Artist, Norman Chernick-Zeitlin discusses privilege, sexism and summer in East Hampton and how defacing school property at his Jewish day school was actually a form of activism.
Ma’yan: Today is the first day of fall. This beach scene looks like a close to the summer. What’s going on in this image?
Norman Chernick-Zeitlin: It’s a representation of something I saw on the beach last summer in East Hampton. I was sitting on the beach surrounded by the usual East Hampton crowd of young Deloitte employees older couples reading novels and families when I noticed two girls sitting kind of apart, in neon bikinis. And one looked at the other and said “we would look so cute eating Popsicles right now”. It was a funny thing to overhear someone say–to see those girls so consciously thinking about the show they had to put on. The background is kind of blank, because there didn’t seem to be a specific target for their “cute” performance of eating Popsicles.

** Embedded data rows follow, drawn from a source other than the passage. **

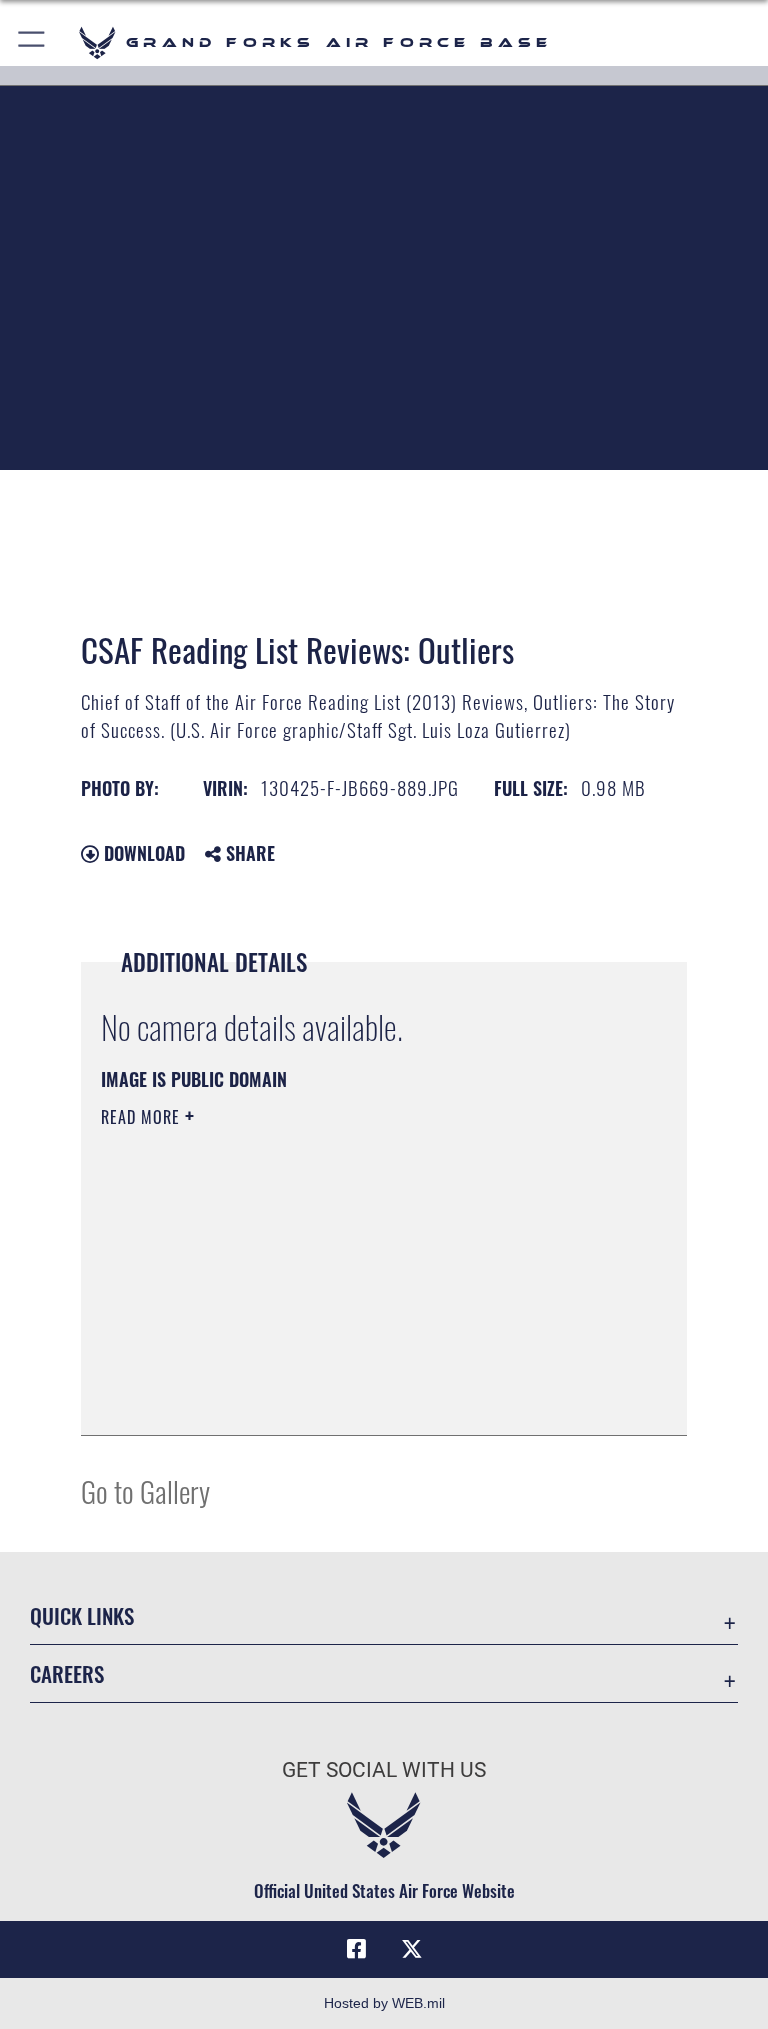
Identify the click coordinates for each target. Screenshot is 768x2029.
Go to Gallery (145, 1490)
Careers (67, 1673)
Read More (143, 1117)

Ma’yan: Is it sad or funny?
NCZ: Both. And kind of “cute”.
Ma’yan: What other kinds of cartoons have you drawn?
NCZ: All kinds of satirical cartoons about things going on around me. I went to high school at Ramaz, a Modern Orthodox day school. I drew the teachers, classmates, situations I’ve experienced. It was a way of communicating stories with my friends during class. Except for when it was on the walls.
Ma’yan: What was on the walls?
NCZ: I drew a cartoon of “the ideal woman”. It was an over-exaggeration of the ideal aesthetic for women at that time: a naked, emaciated woman who looked like she’d had all liquids, all life, sucked out of her. I drew it on desks and in stairwells. It was meant to expose the bodily effects of expectations for how women had to look. This was 2005, the time of Paris Hilton and Nicole Ricci, who were both emaciated, and the expectation was that women had to look like that. But now that you are allowed to have a butt things are looking up?
Ma’yan: Why did you choose to draw this on high school walls?
NCZ: A lot of girls in our high school were suffering from eating disorders. Everyone was under a lot of pressure to do well in school, to get into ivy league schools, to be skinny, to dress in clothes with the right labels, to be Jewishly observant in just the right way— basically to be perfect. Girls used to walk around tired from starving themselves; from not sleeping from studying so much.
I wanted teachers and students to see a portrait of how our school environment, and our culture in general, was capable of making women physically weak.
Ma’yan: How did the administration react?
NCZ: Eventually I was called into the office. This is ridiculous but I told them that I was a communist and wouldn’t make extra work for the janitors. I don’t know if they believed me. I guess now I’d claim this as activism and not shy away from authority.
Ma’yan: So this was a kind of activism?
NCZ: It was a kind of public criticism. It was a way of raising awareness about unfair pressures that female students faced.
Ma’yan: The cartoons we’ve discussed are set in environments of privilege: the beach in East Hampton, a private school on the Upper East Side—how does class and privilege factor into your social criticism?
NCZ: Do we have enough time for this? There was a pervasive cluelessness about wealth and privilege and inequality in high school and certainly in East Hampton. (Or maybe a wilful ignorance?)
Anyway, having privilege did not preclude these girls from feeling the effects of sexism. I’m not saying that their struggle is greater than or as great as the struggles of people from less privileged backgrounds. But this environment created a lot its own kinds of pressures for women and girls.